A Montreal court this week is to decide if placing a picture of the renowned Lubavitcher Rebbe on the dashboard of city taxicabs endangers passengers. Cabbie Aryeh Perecowicz has appealed to the Human Rights Commission to cancel 1,400 Canadian dollars in fines handed out to him for placing the Rebbe’s picture, as well as a mezuzah and pictures of his family, on his vehicle’s dashboard.
The city’s tax regulatory authority said the objects are dangerous, but Perecowicz countered that all of the items were securely attached to the dashboard and that there was no risk of their causing injury to him or his passengers.

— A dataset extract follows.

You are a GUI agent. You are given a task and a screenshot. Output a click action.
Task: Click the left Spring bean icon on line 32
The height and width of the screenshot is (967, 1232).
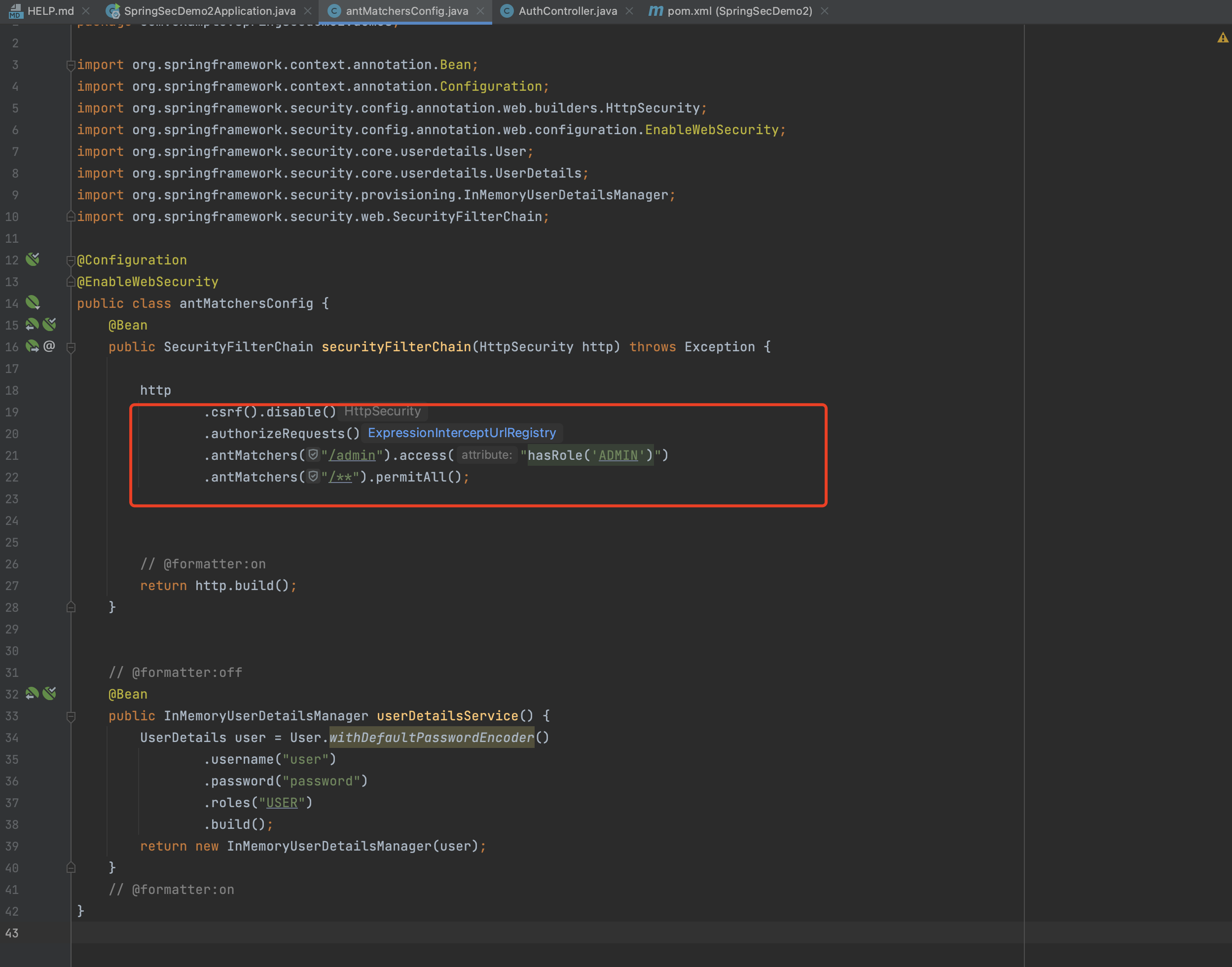[32, 694]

The mezuzahs are affixed to the frames of the front and back doors, although the Torah commandment to place the covered parchment on “the doorposts of your house” does not require them to be placed on temporary or small places.
The 65-year-old cab driver has been handed six tickets for the offenses, which include displaying small Canadian and Israeli flags, but he pointed out that he has been driving for 43 years with the items and without any complaints.
As for the spate of tickets, dating back to almost three years ago, Perecowicz speculated that he might be targeted because he was one of several drivers who publicly complained about the taxi authority’s not acting against unlicensed cabbies. He received his first ticket shortly afterwards.
He told Canadian media, “The bylaw is not exactly clear…. The way it is written, it says 'no object should be left in a taxi that is not required for the cab to be in service.' That can be interpreted into anything you want to think of.
“I am secular but I do have roots and a culture. These items mean something to me and that’s why I’ve always had them in my car.”
Montreal taxi companies said their drivers often display crucifixes and family pictures on the dashboard but that there have been no reports of anyone except Perecowicz being fined.